[Dataset entries]
————————
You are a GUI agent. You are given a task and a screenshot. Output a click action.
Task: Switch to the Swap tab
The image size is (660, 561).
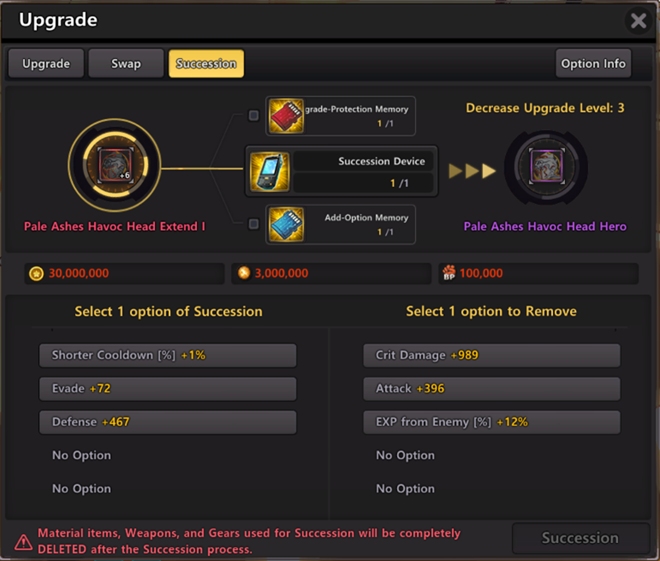(x=126, y=64)
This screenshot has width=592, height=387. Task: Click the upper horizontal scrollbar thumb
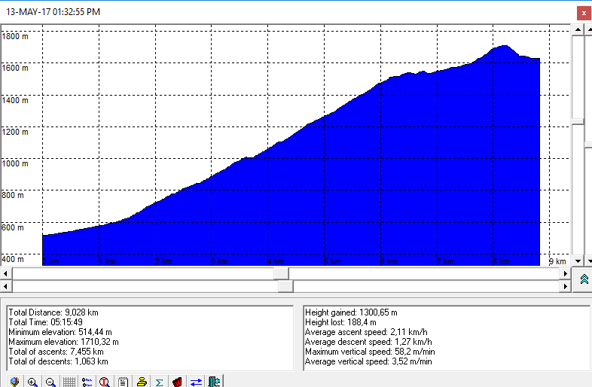click(x=280, y=273)
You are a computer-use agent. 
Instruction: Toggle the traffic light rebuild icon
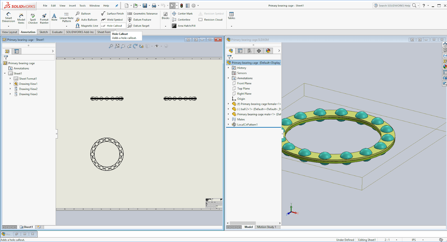182,6
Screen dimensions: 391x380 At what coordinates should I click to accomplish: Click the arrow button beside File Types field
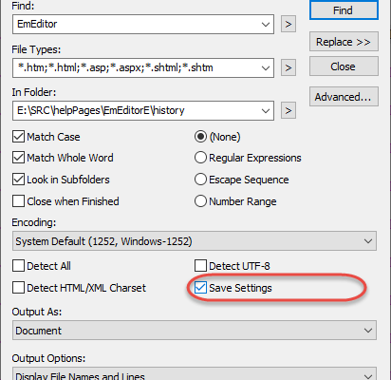point(289,67)
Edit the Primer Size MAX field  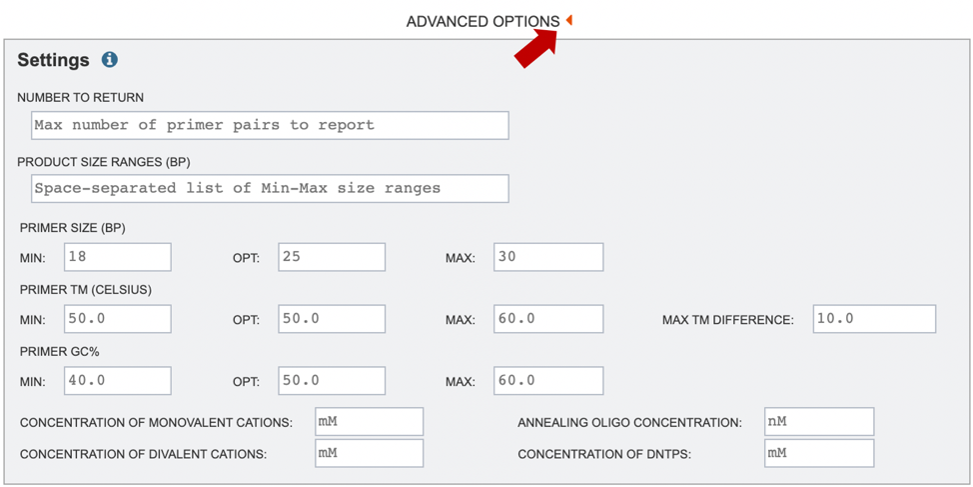coord(548,257)
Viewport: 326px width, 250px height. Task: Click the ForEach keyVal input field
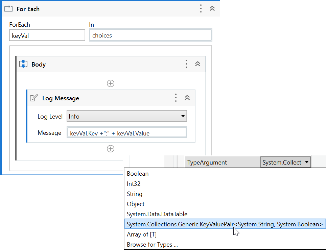click(x=47, y=35)
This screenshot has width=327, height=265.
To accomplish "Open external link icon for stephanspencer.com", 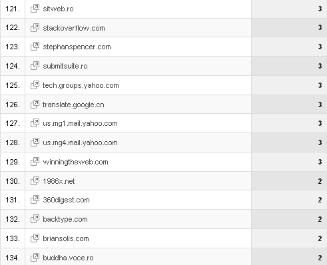I will click(x=35, y=47).
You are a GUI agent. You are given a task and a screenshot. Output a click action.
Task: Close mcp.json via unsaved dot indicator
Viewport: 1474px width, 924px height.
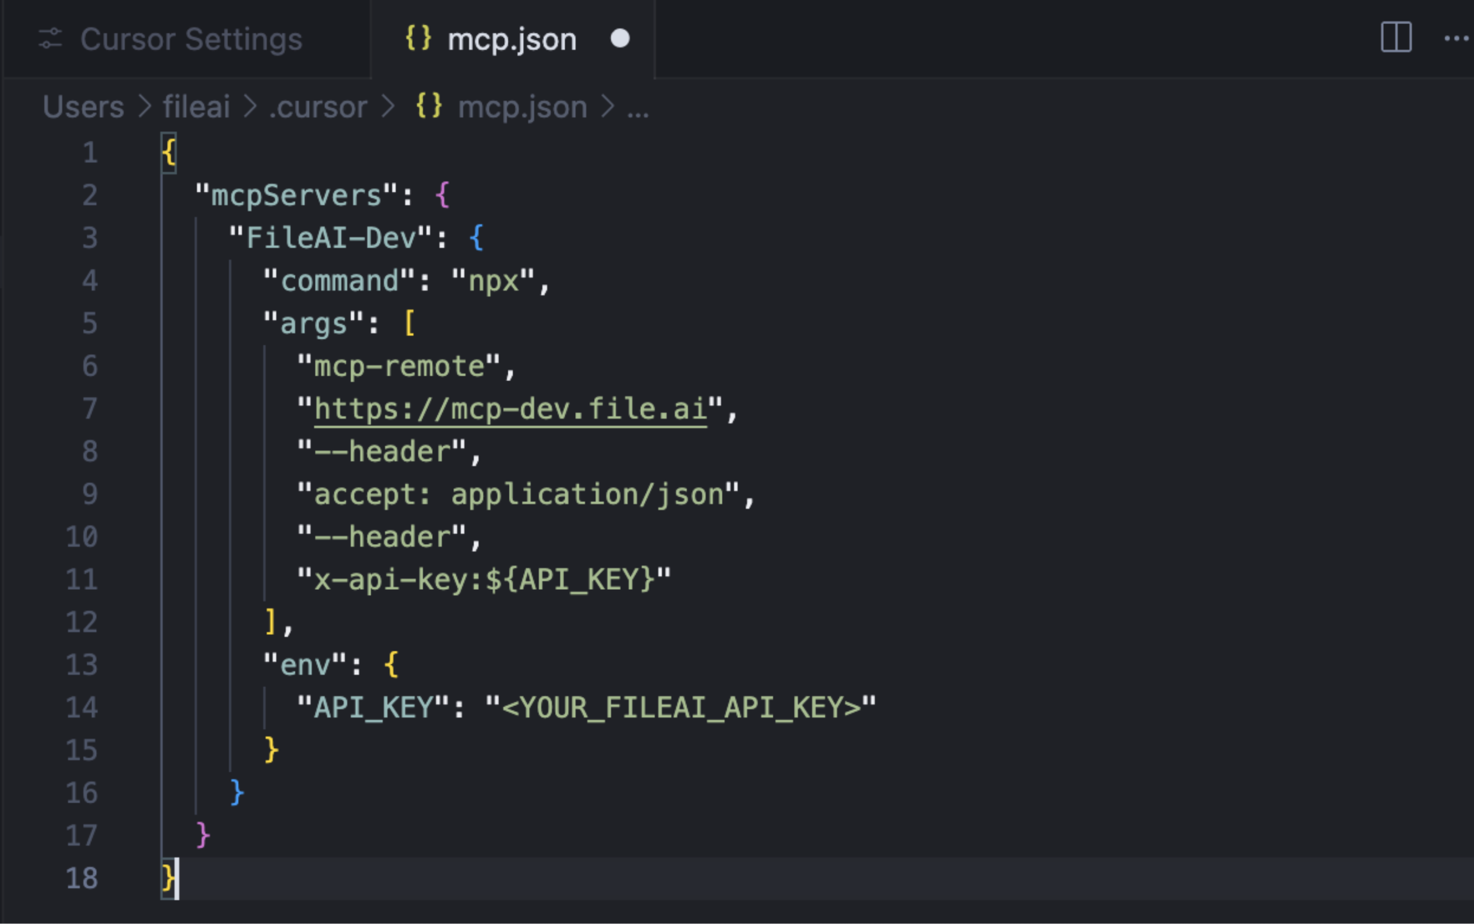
————————
[PROBLEM STATEMENT]: Exactly the lines from the one with "Task: Close mcp.json" through the end of the records should be written out, and only those. Pictures do not belong in the copy.

[RESULT]:
Task: Close mcp.json via unsaved dot indicator
Viewport: 1474px width, 924px height.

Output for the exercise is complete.